PROBLEM: Your answer must be the full listing below, repeated exactly.

****************************************

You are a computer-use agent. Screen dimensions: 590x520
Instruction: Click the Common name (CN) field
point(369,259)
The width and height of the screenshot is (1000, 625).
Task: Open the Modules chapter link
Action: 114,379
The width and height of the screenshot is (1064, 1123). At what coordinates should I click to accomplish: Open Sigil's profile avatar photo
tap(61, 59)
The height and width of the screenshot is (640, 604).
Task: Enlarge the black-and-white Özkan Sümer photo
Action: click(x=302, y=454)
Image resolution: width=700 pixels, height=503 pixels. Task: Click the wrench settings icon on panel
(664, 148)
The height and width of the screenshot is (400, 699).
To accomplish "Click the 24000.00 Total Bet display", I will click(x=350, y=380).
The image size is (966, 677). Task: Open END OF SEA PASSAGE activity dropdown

****************************************

ANSWER TO THE EXERCISE:
You are a computer-use agent. Screen dimensions: 590x520
Instruction: Click the Common name (CN) field
point(369,259)
The width and height of the screenshot is (1000, 625).
Task: Open the Modules chapter link
Action: 114,379
The width and height of the screenshot is (1064, 1123). At what coordinates should I click to accomplish: Open Sigil's profile avatar photo
tap(61, 59)
The height and width of the screenshot is (640, 604).
Task: Enlarge the black-and-white Özkan Sümer photo
Action: click(x=302, y=454)
Image resolution: width=700 pixels, height=503 pixels. Task: Click the wrench settings icon on panel
(664, 148)
The height and width of the screenshot is (400, 699).
To accomplish "Click the 24000.00 Total Bet display", I will click(x=350, y=380).
The image size is (966, 677). Task: Open END OF SEA PASSAGE activity dropdown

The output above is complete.